Estas travesuras terminaban siempre con doña Amelia retándolas a grito pelado. Pero antes tenía que encontrarlas, porque Sofía y Franca se las rebuscaban en hallar nuevos escondites: la alacena bajo la mesada de la cocina, el ropero, la mesa de trabajo del abuelo Hermes, debajo de la cama. Los lugares variaban.

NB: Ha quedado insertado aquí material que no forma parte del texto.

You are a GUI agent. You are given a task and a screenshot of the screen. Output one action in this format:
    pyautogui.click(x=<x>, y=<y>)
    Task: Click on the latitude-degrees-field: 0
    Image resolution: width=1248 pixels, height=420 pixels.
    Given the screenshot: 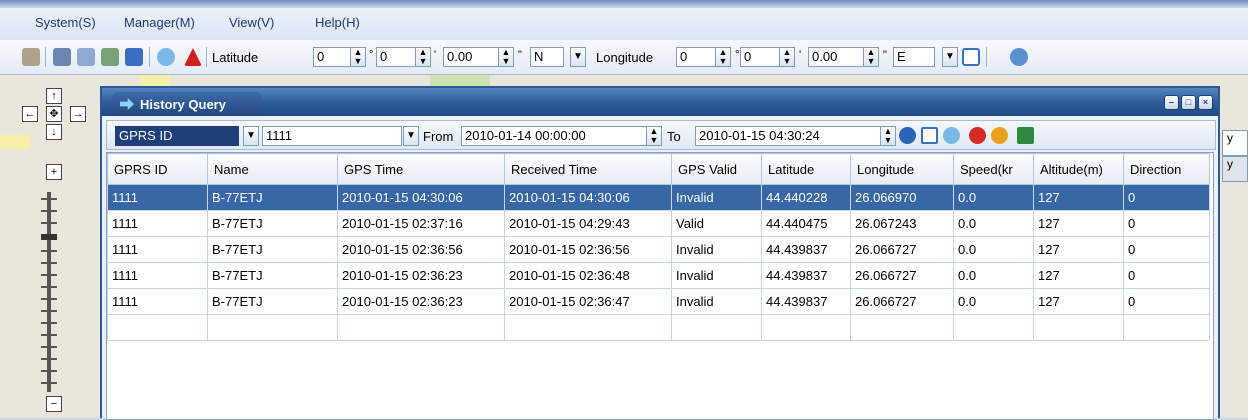 What is the action you would take?
    pyautogui.click(x=332, y=57)
    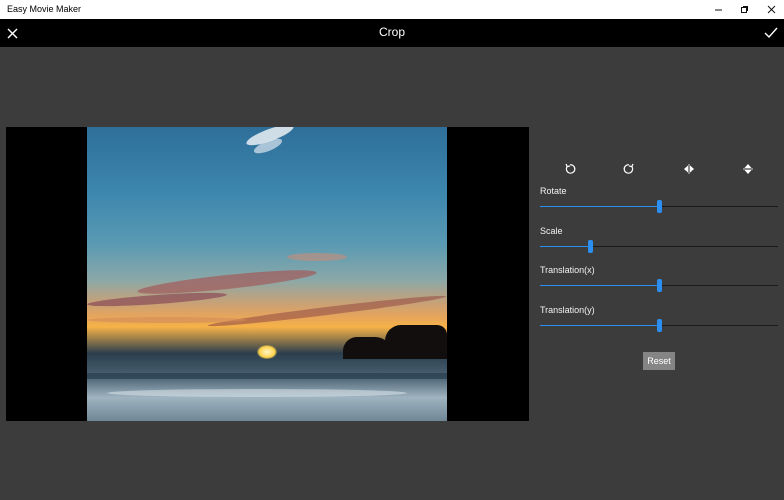  I want to click on translation-y-slider, so click(659, 326).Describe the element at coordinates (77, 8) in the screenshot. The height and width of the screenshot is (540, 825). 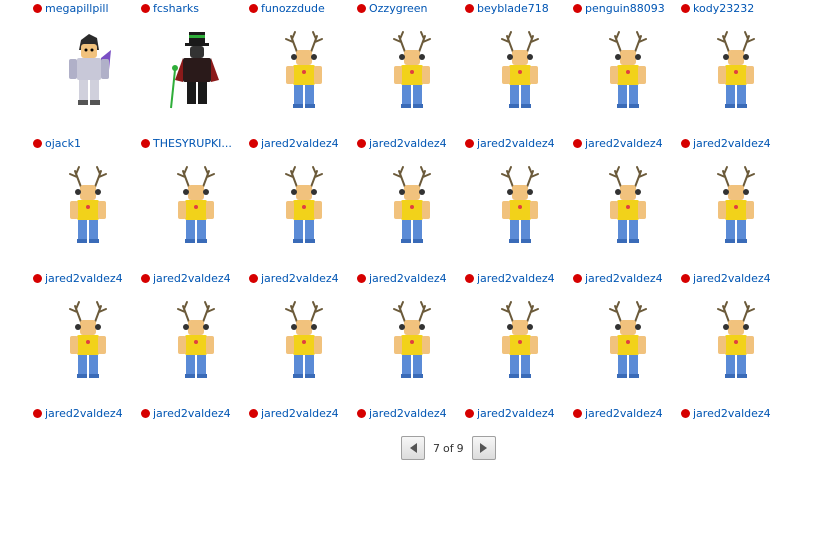
I see `friend-name-text: megapillpill` at that location. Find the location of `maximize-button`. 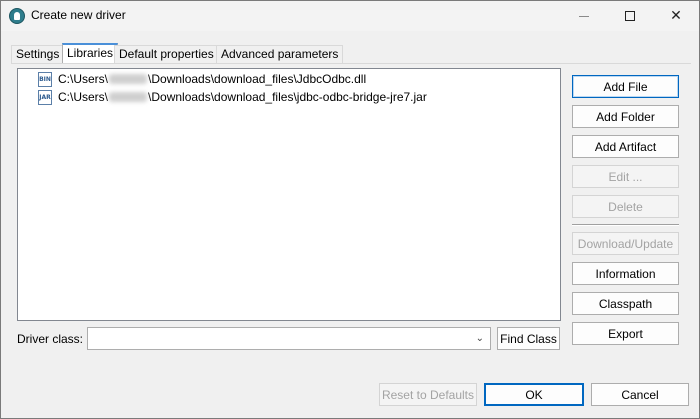

maximize-button is located at coordinates (630, 16).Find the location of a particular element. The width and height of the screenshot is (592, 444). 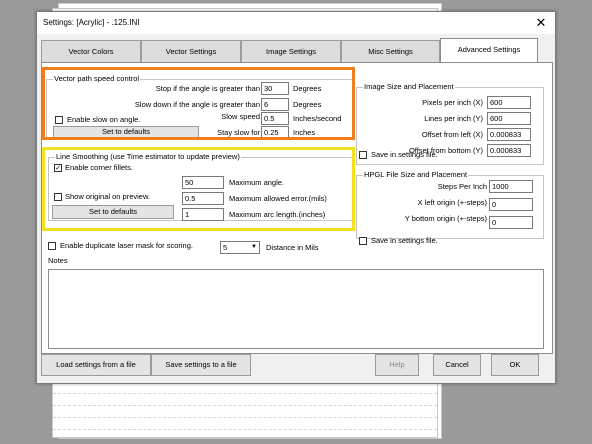

tab-vector-settings: Vector Settings is located at coordinates (191, 51).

Uno de ellos estaba prohibido, por peligroso: el ranchito del fondo. El ranchito se levantaba bastante lejos de la casa, tenía el tamaño de tres habitaciones, y ahí guardaban las herramientas del abuelo Hermes, la cosechadora John Deere, las desmalezadoras, los machetes y las palas. Y, entre todo ese lío, la heladera Siam modelo 75, con cerrojo hermético que, aunque ya no funcionaba, el abuelo la guardaba “por si las dudas”, vacía y cubierta con una lona.

La noche que el pueblo jamás olvidaría, las niñas no tuvieron mejor idea que estallar todos los huevos contra el piso del patio. Eso requería de un escondite superior.
Cuando doña Amelia vio el desastre, salió corriendo a retar a las gemelas. No las vio por ningún lado. El abuelo Hermes recorrió el campo en el tractor; sus hijos limpiaron el estropicio, asegurando que no había de qué preocuparse, que las niñas siempre volvían.

Pasaron las horas. Sofía y Franca no aparecían por ninguna parte.

Se abrió un operativo de búsqueda que incluía a todos los vecinos de las estancias aledañas. Temían que las gemelas pudieran haber sido víctimas de algún lunático, o haber caído en un pozo. Buscaron y buscaron, incansablemente, durante días. No las encontraron.

Con el tiempo, los vecinos se dieron por vencidos, y la policía también. Doña Amelia no. Desconsolada, se consumía en vida: la ausencia de las nietas rasgaba sus entrañas. Y llegó el inevitable momento: pasado un año de la terrible desaparición, el matrimonio abandonaría el campo para instalarse en la casa de uno de sus hijos.

Pusieron todo en venta, inclusive las cosas del ranchito del fondo. Inclusive la heladera. Por eso, un día don Hermes retiró la lona que la cubría y abrió la puerta.

Allí encontró a sus nietas.

No recuerdo si mi abu me contó esto tal cual, o me imaginé yo lo que Hermes descubrió al abrir la heladera: de los huesos se desprendía la carne putrefacta, y ya casi no se sabía cuál era Sofía y cuál Franca, si exceptuamos la pata de cabra, todavía reconocible. El hedor debía de ser espantoso. Un hilo de podredumbre goteaba del bajo estante. El interior de la puerta conservaba impresos los rasguños desesperados de las niñas.

Dicen en General Villegas que cuando un caballo se escapa desaforado es porque las gemelas siguen haciendo sus travesuras, una vez que sus espíritus fueron liberados del ataúd metálico que las cobijó en su último penoso aliento de vida. Y también dicen que Sofía y Franca van por los pueblos buscando a sus parientes para jugarles otra broma.

Era por eso, me contaba Abu, que nunca había que esconderse en la heladera, y que también había que ser buen nieto y hacerle caso siempre.

Aquel día me costó pegar un ojo. Tenía miedo de que las niñas me visitaran, a pesar de ser de tan lejos.
Hoy, ya de adulto y con hijos pequeños, cada vez que voy por las noches a buscar un vaso de agua, chequeo la heladera. Doy unos golpecitos en la puerta de metal duro e impoluto. Pura manía. Pero aun así me quedo esperando, no vaya a ser que alguien me responda desde adentro.